[Records from a collection]
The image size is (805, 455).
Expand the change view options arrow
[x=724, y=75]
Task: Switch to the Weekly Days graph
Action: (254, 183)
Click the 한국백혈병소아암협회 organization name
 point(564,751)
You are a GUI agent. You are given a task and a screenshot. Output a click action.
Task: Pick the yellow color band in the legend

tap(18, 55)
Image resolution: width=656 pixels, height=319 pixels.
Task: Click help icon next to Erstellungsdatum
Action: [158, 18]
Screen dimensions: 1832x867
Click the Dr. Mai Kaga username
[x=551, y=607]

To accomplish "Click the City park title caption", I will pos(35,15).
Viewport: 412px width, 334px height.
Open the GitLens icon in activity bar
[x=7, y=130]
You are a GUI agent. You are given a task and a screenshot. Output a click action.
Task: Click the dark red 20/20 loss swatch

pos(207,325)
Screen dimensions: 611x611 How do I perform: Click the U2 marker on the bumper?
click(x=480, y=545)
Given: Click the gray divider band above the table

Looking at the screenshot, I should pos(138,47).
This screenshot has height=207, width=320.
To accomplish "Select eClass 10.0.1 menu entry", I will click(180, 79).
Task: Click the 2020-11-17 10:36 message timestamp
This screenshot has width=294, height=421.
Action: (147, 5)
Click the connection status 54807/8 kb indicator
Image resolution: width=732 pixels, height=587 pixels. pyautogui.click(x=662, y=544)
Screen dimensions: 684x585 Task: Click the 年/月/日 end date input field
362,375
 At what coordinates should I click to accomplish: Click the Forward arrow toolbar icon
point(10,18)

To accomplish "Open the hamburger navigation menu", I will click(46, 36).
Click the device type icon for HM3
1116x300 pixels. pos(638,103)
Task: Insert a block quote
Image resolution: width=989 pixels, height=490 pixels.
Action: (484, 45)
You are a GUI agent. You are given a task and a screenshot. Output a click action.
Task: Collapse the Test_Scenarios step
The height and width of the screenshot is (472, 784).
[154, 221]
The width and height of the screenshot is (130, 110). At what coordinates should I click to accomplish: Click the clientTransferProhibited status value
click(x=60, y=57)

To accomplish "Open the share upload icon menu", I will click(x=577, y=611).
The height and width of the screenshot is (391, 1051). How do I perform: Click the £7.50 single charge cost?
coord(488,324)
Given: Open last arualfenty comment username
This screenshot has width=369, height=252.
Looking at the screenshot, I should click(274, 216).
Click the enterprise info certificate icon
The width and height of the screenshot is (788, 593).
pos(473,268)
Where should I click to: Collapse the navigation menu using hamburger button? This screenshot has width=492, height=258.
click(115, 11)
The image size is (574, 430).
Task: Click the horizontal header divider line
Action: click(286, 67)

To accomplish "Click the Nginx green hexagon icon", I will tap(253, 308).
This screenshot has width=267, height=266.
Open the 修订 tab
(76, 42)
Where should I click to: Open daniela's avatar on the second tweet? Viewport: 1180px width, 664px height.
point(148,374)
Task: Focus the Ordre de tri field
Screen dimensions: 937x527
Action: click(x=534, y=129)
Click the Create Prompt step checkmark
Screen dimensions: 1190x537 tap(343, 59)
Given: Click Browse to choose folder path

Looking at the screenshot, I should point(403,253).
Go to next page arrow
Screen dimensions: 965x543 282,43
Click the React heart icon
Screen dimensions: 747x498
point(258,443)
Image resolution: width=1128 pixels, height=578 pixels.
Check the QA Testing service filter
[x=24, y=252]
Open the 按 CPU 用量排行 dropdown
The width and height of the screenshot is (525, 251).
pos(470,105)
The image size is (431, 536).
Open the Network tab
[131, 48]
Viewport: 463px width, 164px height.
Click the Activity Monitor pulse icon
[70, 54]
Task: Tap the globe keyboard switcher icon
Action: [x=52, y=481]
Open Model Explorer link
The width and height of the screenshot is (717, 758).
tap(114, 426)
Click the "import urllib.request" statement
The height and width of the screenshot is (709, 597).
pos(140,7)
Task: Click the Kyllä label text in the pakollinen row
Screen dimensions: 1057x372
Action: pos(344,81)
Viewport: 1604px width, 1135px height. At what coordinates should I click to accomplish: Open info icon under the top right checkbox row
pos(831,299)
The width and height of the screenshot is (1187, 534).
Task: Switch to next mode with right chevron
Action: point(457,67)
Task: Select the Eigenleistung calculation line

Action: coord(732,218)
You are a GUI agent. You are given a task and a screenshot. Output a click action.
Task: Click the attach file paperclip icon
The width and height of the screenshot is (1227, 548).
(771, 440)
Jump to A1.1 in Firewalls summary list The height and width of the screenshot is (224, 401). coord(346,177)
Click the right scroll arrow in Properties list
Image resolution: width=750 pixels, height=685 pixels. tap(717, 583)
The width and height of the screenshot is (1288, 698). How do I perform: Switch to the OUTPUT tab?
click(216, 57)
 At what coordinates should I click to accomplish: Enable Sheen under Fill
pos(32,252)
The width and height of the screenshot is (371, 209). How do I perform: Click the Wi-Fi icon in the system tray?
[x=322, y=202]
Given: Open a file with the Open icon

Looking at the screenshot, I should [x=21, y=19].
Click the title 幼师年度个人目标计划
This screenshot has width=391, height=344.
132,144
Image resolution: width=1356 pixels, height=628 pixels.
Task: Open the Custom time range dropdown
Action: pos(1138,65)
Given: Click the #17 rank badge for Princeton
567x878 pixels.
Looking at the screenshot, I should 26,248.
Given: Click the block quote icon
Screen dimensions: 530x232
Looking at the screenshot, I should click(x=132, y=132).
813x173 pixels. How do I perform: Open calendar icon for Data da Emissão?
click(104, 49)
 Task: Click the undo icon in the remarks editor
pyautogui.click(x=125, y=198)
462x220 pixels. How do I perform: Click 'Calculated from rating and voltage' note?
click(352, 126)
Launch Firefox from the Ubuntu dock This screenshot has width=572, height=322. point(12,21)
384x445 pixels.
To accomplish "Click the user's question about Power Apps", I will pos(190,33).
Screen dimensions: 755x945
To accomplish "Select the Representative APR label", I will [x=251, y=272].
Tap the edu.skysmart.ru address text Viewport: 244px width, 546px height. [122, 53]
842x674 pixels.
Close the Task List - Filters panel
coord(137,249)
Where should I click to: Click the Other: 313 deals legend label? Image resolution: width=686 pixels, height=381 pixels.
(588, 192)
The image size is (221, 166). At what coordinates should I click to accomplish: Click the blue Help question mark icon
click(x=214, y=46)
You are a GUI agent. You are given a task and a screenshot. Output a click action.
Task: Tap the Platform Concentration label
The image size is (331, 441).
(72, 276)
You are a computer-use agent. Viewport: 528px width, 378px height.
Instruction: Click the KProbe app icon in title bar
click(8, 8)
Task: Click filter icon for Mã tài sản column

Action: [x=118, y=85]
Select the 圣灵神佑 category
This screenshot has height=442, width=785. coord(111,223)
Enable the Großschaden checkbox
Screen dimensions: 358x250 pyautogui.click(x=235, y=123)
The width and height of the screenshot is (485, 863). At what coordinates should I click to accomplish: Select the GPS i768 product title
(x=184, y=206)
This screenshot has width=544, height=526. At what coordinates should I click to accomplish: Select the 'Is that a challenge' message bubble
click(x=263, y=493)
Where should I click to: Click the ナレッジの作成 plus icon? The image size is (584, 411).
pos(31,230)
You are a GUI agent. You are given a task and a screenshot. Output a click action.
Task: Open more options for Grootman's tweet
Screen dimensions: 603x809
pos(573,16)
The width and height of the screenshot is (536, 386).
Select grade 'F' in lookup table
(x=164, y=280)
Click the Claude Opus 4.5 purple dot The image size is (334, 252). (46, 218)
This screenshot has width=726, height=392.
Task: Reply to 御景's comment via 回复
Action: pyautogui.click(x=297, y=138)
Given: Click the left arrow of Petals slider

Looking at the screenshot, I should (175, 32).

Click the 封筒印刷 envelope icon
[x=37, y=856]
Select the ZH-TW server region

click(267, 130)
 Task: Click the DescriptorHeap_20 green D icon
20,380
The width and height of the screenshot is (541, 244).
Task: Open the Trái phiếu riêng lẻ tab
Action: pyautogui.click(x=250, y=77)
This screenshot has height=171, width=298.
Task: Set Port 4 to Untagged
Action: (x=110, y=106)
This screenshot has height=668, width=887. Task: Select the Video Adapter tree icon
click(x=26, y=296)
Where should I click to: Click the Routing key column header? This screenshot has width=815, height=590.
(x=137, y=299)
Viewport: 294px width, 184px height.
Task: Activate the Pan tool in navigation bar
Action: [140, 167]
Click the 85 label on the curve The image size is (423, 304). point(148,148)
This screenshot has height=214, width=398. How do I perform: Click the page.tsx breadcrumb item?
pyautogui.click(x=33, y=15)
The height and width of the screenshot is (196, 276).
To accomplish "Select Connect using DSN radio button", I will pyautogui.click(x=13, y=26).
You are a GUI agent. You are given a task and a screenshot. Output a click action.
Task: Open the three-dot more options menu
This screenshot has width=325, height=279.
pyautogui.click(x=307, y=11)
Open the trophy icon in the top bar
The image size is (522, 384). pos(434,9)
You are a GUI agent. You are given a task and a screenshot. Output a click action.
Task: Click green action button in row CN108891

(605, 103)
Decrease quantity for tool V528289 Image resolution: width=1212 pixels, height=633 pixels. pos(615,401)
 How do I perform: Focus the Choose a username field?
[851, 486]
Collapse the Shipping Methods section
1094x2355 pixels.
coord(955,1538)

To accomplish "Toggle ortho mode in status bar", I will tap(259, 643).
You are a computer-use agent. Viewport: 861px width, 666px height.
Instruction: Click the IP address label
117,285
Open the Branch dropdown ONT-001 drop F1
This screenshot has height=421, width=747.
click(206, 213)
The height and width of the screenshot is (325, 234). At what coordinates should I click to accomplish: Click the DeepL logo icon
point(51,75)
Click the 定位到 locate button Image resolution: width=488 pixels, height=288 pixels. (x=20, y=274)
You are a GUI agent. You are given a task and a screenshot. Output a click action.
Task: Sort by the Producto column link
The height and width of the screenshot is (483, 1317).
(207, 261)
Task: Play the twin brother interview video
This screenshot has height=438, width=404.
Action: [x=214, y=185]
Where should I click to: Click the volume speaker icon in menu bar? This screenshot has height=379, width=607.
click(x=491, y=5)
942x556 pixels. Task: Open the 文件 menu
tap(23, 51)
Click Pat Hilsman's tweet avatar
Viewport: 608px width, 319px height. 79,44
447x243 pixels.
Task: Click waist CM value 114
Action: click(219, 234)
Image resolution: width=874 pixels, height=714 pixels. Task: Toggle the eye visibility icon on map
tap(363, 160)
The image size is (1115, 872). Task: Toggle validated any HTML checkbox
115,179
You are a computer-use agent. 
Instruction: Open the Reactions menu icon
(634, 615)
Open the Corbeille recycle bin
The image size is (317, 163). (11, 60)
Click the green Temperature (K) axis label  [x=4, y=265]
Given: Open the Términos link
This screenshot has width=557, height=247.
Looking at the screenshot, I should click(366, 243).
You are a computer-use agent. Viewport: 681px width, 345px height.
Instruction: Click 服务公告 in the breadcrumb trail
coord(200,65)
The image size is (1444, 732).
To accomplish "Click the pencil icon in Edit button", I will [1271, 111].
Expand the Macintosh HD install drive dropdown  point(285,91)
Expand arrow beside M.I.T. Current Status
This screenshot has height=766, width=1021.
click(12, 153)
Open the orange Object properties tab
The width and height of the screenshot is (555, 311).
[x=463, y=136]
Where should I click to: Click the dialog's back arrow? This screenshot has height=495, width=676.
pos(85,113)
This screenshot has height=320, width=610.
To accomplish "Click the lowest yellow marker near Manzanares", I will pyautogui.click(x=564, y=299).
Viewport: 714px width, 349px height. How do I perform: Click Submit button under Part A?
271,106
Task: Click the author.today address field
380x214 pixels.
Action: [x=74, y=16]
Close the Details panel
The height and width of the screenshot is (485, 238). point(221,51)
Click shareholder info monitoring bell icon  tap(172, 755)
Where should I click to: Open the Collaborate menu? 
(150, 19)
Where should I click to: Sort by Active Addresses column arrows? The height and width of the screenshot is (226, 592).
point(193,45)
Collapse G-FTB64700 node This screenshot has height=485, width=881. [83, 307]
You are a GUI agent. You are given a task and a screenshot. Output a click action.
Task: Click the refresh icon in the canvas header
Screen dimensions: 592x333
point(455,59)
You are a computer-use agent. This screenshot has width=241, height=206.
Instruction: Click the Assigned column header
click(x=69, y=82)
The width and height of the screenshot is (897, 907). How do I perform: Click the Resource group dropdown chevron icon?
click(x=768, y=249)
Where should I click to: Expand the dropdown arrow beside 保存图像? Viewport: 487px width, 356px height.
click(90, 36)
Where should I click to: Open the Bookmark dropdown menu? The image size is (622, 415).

__WHAT IS BEING ASKED__.
Find "Click the 85" in the entries above and copy that whole line exactly, then each line after it through the line that contains "Task: Open the three-dot more options menu".

__OUTPUT FOR THIS EXERCISE__.
Click the 85 label on the curve The image size is (423, 304). point(148,148)
This screenshot has height=214, width=398. How do I perform: Click the page.tsx breadcrumb item?
pyautogui.click(x=33, y=15)
The height and width of the screenshot is (196, 276).
To accomplish "Select Connect using DSN radio button", I will pyautogui.click(x=13, y=26).
You are a GUI agent. You are given a task and a screenshot. Output a click action.
Task: Open the three-dot more options menu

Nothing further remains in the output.